BRIEF: Each line of the data below must be reproduced without any change.
== SUPPLIED INFORMATION
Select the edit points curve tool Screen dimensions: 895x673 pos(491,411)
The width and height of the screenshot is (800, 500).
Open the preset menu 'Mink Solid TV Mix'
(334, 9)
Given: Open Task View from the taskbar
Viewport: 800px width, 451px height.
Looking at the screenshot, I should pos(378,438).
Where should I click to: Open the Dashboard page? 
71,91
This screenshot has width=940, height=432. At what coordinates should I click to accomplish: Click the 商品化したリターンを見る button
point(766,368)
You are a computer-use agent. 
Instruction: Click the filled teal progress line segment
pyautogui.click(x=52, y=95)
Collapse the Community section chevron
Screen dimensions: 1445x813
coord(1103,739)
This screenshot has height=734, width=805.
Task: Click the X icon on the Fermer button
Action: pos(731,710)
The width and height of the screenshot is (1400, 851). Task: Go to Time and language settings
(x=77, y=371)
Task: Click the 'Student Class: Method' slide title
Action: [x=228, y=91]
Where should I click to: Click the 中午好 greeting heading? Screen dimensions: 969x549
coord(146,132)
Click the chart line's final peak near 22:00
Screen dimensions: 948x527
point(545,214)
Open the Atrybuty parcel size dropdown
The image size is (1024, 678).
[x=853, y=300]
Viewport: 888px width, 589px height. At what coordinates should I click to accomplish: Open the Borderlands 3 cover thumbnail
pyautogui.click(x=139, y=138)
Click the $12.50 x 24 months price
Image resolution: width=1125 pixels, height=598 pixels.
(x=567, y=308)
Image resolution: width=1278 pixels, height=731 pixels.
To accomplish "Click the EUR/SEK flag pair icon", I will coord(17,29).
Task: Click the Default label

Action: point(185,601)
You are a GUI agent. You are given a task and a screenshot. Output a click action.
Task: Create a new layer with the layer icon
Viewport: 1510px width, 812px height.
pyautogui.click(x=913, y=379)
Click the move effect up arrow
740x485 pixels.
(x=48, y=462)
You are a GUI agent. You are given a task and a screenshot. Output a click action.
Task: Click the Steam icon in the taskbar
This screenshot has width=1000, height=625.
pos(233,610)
====
TASK RESPONSE:
Select the edit points curve tool Screen dimensions: 895x673 pos(491,411)
The width and height of the screenshot is (800, 500).
Open the preset menu 'Mink Solid TV Mix'
(334, 9)
Given: Open Task View from the taskbar
Viewport: 800px width, 451px height.
Looking at the screenshot, I should pos(378,438).
Where should I click to: Open the Dashboard page? 
71,91
This screenshot has width=940, height=432. At what coordinates should I click to accomplish: Click the 商品化したリターンを見る button
point(766,368)
You are a computer-use agent. 
Instruction: Click the filled teal progress line segment
pyautogui.click(x=52, y=95)
Collapse the Community section chevron
Screen dimensions: 1445x813
coord(1103,739)
This screenshot has height=734, width=805.
Task: Click the X icon on the Fermer button
Action: pos(731,710)
The width and height of the screenshot is (1400, 851). Task: Go to Time and language settings
(x=77, y=371)
Task: Click the 'Student Class: Method' slide title
Action: [x=228, y=91]
Where should I click to: Click the 中午好 greeting heading? Screen dimensions: 969x549
coord(146,132)
Click the chart line's final peak near 22:00
Screen dimensions: 948x527
point(545,214)
Open the Atrybuty parcel size dropdown
The image size is (1024, 678).
[x=853, y=300]
Viewport: 888px width, 589px height. At what coordinates should I click to accomplish: Open the Borderlands 3 cover thumbnail
pyautogui.click(x=139, y=138)
Click the $12.50 x 24 months price
Image resolution: width=1125 pixels, height=598 pixels.
(x=567, y=308)
Image resolution: width=1278 pixels, height=731 pixels.
To accomplish "Click the EUR/SEK flag pair icon", I will coord(17,29).
Task: Click the Default label

Action: point(185,601)
You are a GUI agent. You are given a task and a screenshot. Output a click action.
Task: Create a new layer with the layer icon
Viewport: 1510px width, 812px height.
pyautogui.click(x=913, y=379)
Click the move effect up arrow
740x485 pixels.
(x=48, y=462)
You are a GUI agent. You are given a task and a screenshot. Output a click action.
Task: Click the Steam icon in the taskbar
This screenshot has width=1000, height=625.
pos(233,610)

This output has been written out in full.